WHAT THE TASK REQUIRES:
Write out exactly, excluding pictures, the lines from the one containing "Image resolution: width=1296" through the end of the data, both included.

DATA:
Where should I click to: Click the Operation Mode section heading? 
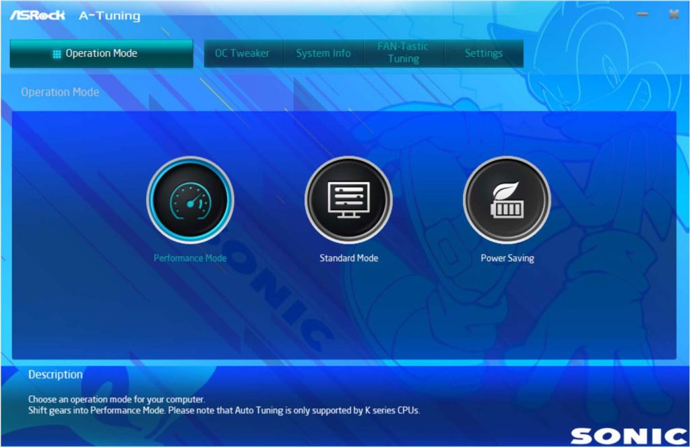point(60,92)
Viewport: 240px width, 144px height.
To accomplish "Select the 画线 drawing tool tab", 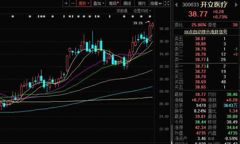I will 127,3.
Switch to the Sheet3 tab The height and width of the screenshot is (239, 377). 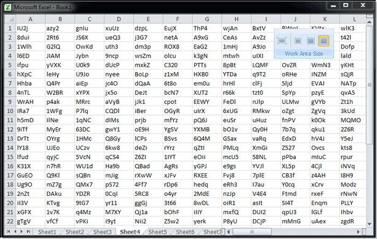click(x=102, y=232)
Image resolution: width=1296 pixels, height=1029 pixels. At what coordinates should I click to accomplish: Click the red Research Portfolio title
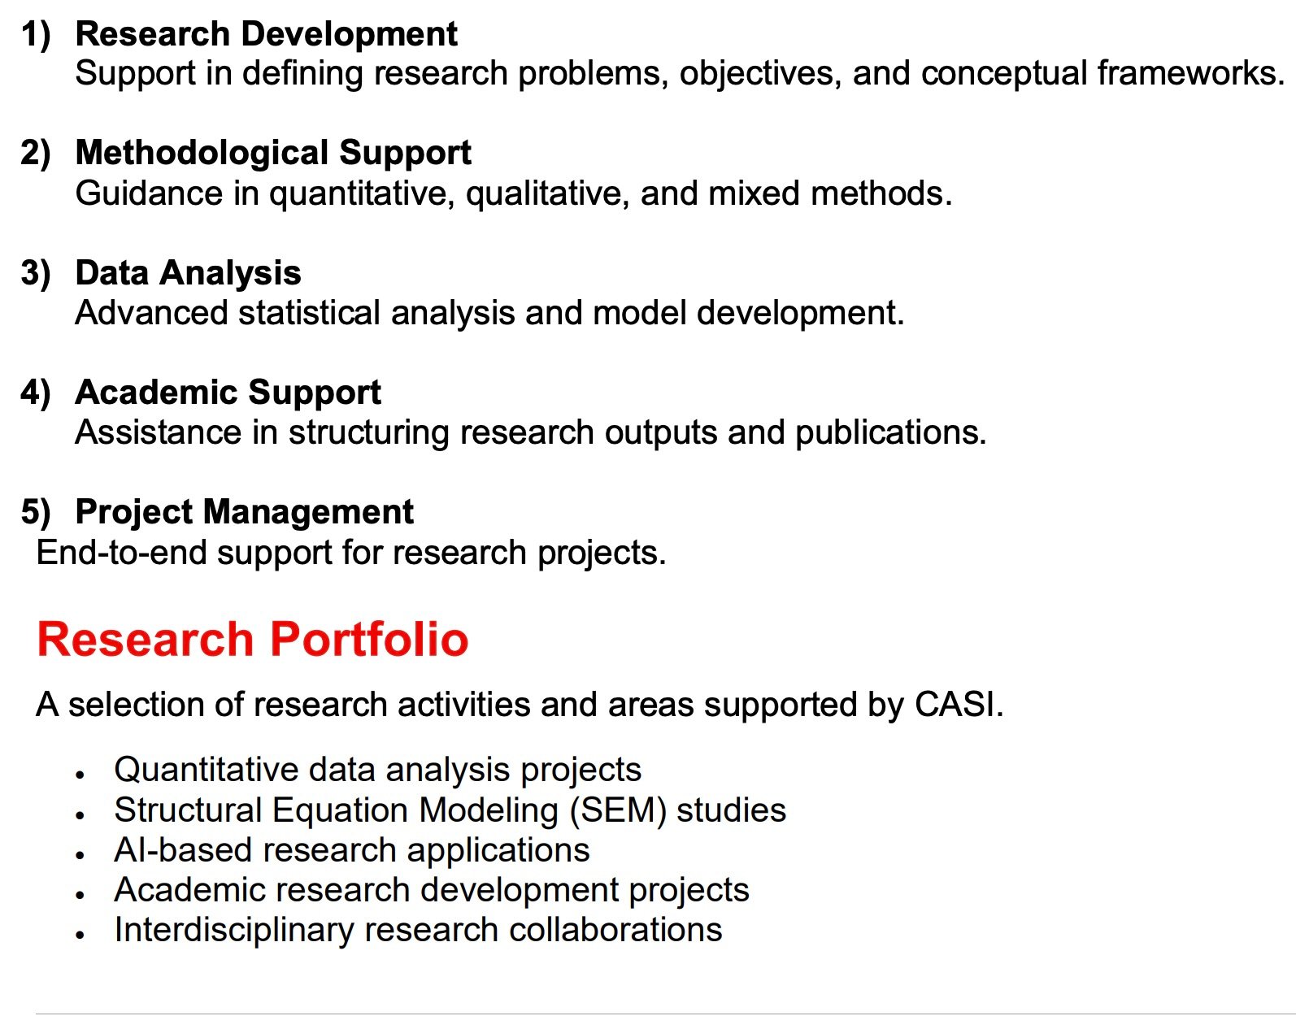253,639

RESULT OF THE EXERCISE:
Image resolution: width=1296 pixels, height=1029 pixels. At what coordinates should I click to accomplish: Click the red Research Portfolio title
253,639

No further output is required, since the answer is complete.